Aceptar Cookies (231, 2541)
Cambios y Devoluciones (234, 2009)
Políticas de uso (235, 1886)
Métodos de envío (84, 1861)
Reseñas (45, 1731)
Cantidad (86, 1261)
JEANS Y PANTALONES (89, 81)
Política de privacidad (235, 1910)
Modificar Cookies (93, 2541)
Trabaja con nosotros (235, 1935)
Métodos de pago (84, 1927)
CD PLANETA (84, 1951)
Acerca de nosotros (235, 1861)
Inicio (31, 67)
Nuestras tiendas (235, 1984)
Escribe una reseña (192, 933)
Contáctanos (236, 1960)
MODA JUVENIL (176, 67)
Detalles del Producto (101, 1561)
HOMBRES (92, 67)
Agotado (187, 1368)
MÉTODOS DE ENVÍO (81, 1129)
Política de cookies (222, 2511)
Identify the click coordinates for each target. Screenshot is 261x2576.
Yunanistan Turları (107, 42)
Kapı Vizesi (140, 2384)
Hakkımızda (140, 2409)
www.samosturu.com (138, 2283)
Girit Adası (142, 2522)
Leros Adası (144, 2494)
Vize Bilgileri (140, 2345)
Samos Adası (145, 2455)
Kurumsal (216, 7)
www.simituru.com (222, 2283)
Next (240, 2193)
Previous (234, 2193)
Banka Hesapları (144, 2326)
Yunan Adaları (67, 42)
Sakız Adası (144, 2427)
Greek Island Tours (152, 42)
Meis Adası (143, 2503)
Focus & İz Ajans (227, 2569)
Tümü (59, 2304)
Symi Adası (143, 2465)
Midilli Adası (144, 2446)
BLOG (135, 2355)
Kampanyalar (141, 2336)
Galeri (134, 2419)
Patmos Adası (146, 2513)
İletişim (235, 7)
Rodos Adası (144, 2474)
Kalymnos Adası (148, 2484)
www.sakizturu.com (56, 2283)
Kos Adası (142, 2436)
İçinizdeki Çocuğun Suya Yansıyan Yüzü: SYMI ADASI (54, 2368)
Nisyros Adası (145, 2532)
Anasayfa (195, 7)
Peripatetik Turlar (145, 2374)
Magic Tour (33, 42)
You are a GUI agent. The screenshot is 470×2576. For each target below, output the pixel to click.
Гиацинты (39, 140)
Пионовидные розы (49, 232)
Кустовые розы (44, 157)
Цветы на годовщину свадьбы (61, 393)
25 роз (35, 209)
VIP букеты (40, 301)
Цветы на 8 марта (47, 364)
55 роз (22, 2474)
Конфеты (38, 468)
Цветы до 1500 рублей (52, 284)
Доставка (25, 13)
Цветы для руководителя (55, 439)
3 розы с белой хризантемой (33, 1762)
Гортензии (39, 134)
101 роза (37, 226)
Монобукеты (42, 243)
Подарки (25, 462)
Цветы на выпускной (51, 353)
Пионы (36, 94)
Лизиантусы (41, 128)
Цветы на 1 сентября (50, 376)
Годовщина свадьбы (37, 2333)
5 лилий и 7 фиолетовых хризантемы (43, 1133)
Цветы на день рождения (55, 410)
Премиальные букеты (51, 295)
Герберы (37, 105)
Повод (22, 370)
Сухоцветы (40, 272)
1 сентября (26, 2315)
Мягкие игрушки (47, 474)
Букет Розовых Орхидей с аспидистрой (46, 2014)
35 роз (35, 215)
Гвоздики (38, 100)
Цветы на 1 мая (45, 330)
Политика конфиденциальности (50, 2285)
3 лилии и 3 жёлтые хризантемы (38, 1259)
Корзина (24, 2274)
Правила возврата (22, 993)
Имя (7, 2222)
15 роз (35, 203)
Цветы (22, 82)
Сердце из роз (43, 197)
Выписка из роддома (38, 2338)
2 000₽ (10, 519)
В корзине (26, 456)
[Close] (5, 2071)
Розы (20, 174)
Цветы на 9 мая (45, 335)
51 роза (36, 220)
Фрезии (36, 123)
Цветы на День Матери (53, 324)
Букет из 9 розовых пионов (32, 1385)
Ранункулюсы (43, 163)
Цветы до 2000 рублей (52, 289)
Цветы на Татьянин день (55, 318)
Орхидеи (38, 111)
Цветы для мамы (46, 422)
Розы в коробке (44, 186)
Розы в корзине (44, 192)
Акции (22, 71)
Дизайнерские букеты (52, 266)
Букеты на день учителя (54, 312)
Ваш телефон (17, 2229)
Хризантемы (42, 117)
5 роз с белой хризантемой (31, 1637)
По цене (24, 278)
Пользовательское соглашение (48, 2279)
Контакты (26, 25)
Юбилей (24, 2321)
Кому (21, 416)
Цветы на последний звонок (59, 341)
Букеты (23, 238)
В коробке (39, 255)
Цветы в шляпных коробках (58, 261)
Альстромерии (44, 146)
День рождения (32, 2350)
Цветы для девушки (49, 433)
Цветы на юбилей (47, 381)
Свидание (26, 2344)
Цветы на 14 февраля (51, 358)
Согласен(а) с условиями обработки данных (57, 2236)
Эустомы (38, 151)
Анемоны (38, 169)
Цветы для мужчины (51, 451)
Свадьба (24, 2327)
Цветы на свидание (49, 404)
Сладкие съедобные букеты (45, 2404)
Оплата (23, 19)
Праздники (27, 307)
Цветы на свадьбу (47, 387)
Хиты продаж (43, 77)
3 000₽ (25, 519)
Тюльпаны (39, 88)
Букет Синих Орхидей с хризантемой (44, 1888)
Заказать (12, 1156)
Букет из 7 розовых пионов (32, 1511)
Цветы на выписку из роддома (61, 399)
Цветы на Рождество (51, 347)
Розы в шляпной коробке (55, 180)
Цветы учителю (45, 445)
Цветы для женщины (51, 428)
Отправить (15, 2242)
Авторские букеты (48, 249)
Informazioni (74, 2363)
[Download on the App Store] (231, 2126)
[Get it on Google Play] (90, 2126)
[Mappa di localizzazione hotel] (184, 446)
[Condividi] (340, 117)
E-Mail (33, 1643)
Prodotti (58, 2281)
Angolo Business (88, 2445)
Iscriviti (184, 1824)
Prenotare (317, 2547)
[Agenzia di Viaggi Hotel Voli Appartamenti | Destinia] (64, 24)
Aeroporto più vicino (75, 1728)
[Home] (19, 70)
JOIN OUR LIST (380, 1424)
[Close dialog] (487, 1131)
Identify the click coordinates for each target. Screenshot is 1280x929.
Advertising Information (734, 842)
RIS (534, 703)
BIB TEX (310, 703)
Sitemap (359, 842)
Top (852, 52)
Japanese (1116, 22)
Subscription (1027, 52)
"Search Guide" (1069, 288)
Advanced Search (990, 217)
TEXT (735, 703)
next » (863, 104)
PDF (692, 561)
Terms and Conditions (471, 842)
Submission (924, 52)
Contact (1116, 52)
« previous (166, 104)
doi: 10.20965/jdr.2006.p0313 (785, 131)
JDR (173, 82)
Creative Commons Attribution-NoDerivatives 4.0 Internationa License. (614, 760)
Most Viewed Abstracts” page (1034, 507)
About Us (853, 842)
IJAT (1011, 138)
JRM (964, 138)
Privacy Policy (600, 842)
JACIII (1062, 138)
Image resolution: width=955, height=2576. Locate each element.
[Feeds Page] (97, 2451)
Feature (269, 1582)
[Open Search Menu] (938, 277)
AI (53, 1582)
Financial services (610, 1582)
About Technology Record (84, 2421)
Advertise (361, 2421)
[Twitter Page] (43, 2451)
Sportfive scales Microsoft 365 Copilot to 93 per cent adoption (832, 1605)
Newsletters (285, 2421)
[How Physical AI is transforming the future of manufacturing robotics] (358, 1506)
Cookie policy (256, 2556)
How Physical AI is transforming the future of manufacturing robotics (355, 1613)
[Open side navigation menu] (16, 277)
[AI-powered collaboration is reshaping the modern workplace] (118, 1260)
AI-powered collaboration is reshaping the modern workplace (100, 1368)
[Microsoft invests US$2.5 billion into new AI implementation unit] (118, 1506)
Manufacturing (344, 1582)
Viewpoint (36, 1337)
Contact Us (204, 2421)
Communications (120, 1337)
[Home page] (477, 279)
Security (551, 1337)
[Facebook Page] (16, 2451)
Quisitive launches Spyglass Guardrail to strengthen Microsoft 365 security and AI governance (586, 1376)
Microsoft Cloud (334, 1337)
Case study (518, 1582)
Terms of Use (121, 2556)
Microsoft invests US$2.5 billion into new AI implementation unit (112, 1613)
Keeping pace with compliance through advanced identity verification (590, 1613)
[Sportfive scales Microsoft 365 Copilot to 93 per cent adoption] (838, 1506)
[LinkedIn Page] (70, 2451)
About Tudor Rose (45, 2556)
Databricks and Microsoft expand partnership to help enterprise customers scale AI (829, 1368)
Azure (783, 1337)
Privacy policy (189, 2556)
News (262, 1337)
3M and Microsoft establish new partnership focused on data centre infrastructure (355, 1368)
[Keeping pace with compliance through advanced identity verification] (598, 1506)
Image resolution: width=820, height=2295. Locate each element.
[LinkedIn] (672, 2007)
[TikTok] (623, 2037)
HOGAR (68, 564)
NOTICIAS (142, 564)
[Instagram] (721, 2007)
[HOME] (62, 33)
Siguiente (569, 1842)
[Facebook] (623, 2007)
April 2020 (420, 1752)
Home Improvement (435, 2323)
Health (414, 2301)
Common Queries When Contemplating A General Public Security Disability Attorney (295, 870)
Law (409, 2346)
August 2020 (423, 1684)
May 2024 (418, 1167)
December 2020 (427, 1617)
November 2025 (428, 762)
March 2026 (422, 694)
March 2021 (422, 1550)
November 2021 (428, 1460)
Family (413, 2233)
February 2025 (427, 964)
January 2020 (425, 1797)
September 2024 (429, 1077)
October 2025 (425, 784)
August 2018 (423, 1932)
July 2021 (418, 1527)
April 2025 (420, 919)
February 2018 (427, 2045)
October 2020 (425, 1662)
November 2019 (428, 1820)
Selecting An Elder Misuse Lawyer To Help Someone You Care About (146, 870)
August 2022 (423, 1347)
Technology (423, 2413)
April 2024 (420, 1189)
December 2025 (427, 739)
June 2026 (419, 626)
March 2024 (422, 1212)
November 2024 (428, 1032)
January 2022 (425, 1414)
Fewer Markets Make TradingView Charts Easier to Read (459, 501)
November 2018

__EXERCISE PROMPT__
Give only the lines from the one holding "Advertise (361, 2421)" through the one holding "verification (590, 1613)", each restated exactly as it appears above.

__REPLY TO THE TASK__
Advertise (361, 2421)
[Twitter Page] (43, 2451)
Sportfive scales Microsoft 365 Copilot to 93 per cent adoption (832, 1605)
Newsletters (285, 2421)
[How Physical AI is transforming the future of manufacturing robotics] (358, 1506)
Cookie policy (256, 2556)
How Physical AI is transforming the future of manufacturing robotics (355, 1613)
[Open side navigation menu] (16, 277)
[AI-powered collaboration is reshaping the modern workplace] (118, 1260)
AI-powered collaboration is reshaping the modern workplace (100, 1368)
[Microsoft invests US$2.5 billion into new AI implementation unit] (118, 1506)
Manufacturing (344, 1582)
Viewpoint (36, 1337)
Contact Us (204, 2421)
Communications (120, 1337)
[Home page] (477, 279)
Security (551, 1337)
[Facebook Page] (16, 2451)
Quisitive launches Spyglass Guardrail to strengthen Microsoft 365 security and AI governance (586, 1376)
Microsoft Cloud (334, 1337)
Case study (518, 1582)
Terms of Use (121, 2556)
Microsoft invests US$2.5 billion into new AI implementation unit (112, 1613)
Keeping pace with compliance through advanced identity verification (590, 1613)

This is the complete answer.